> _GOAL OF THE EXERCISE_: Would you please copy the part of the material below that opens with the line containing "2 [button] (102, 179)" and closes with the line containing "Outros (793, 122)"? Copy it exactly, and only it.

> _EXERCISE INPUT_:
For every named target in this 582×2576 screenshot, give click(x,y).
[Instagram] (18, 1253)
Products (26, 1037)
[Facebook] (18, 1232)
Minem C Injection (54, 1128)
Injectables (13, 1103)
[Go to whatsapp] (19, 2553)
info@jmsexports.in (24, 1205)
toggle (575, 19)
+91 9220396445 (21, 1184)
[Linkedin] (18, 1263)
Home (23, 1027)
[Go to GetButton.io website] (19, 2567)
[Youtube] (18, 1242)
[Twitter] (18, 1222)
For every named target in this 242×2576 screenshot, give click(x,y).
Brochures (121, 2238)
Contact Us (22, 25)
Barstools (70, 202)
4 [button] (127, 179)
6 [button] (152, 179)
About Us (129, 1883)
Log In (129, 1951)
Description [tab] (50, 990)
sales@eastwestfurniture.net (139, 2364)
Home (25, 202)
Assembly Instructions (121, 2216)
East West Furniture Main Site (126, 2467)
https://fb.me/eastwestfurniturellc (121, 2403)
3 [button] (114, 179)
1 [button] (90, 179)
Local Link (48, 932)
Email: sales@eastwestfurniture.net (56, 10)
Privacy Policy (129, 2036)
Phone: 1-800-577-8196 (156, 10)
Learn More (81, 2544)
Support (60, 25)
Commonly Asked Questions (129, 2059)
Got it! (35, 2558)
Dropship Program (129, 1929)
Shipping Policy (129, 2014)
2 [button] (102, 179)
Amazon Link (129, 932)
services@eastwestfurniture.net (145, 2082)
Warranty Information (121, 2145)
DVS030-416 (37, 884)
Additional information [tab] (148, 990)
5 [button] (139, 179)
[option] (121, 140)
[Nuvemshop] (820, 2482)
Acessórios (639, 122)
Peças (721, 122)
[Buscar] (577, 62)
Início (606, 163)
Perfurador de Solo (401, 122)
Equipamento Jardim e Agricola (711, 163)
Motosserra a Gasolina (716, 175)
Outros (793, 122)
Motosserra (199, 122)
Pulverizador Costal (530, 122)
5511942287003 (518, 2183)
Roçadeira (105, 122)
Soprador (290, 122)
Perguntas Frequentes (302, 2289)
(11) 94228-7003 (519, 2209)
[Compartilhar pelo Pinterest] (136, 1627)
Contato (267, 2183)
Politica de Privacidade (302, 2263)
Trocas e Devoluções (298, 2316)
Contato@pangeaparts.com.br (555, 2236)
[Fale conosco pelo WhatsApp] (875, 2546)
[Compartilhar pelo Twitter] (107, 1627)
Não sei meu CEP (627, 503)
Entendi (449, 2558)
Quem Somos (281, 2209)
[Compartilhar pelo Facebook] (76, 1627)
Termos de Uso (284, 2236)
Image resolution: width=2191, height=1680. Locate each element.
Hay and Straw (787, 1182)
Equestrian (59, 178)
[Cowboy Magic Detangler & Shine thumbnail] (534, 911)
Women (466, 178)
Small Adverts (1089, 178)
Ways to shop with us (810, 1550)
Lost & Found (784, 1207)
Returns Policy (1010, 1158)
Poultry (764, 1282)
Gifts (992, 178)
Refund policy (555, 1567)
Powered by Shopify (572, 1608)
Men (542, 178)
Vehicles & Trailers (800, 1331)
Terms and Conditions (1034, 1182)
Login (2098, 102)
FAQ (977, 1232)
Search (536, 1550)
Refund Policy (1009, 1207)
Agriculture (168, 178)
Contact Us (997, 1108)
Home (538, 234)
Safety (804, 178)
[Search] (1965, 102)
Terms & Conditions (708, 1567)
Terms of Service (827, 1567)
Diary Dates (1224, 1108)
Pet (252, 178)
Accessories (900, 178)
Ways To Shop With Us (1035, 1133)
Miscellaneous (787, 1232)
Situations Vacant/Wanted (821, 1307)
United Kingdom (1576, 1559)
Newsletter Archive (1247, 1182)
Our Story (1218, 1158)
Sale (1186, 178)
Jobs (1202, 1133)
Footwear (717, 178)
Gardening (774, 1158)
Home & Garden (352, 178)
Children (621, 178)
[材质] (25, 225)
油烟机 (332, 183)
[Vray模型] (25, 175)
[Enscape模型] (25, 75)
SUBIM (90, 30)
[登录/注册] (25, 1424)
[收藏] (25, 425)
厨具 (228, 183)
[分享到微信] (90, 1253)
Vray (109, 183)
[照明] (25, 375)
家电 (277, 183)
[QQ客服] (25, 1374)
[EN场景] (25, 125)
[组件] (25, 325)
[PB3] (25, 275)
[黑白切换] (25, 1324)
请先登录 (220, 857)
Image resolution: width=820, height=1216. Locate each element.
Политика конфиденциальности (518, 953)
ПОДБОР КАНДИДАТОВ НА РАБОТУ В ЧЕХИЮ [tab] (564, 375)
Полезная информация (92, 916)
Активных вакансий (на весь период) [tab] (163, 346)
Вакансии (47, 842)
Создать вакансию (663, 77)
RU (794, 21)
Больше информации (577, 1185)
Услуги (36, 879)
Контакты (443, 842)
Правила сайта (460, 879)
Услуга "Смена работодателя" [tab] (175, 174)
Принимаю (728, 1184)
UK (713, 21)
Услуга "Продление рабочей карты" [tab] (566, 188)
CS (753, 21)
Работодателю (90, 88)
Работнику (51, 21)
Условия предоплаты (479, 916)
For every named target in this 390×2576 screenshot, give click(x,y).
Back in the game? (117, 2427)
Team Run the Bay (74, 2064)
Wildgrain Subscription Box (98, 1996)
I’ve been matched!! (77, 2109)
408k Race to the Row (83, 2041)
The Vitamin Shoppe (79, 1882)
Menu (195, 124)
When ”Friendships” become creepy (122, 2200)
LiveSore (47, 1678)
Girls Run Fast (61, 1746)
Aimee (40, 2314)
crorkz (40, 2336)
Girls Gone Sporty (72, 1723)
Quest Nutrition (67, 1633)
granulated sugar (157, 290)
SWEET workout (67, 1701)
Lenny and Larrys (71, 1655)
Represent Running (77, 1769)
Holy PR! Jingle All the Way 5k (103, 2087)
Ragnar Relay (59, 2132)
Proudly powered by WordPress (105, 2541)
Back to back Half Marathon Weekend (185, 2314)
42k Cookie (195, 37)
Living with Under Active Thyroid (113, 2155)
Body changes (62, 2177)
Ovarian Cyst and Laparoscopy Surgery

> _OUTPUT OF THE EXERCISE_:
2 [button] (102, 179)
Amazon Link (129, 932)
services@eastwestfurniture.net (145, 2082)
Warranty Information (121, 2145)
DVS030-416 (37, 884)
Additional information [tab] (148, 990)
5 [button] (139, 179)
[option] (121, 140)
[Nuvemshop] (820, 2482)
Acessórios (639, 122)
Peças (721, 122)
[Buscar] (577, 62)
Início (606, 163)
Perfurador de Solo (401, 122)
Equipamento Jardim e Agricola (711, 163)
Motosserra a Gasolina (716, 175)
Outros (793, 122)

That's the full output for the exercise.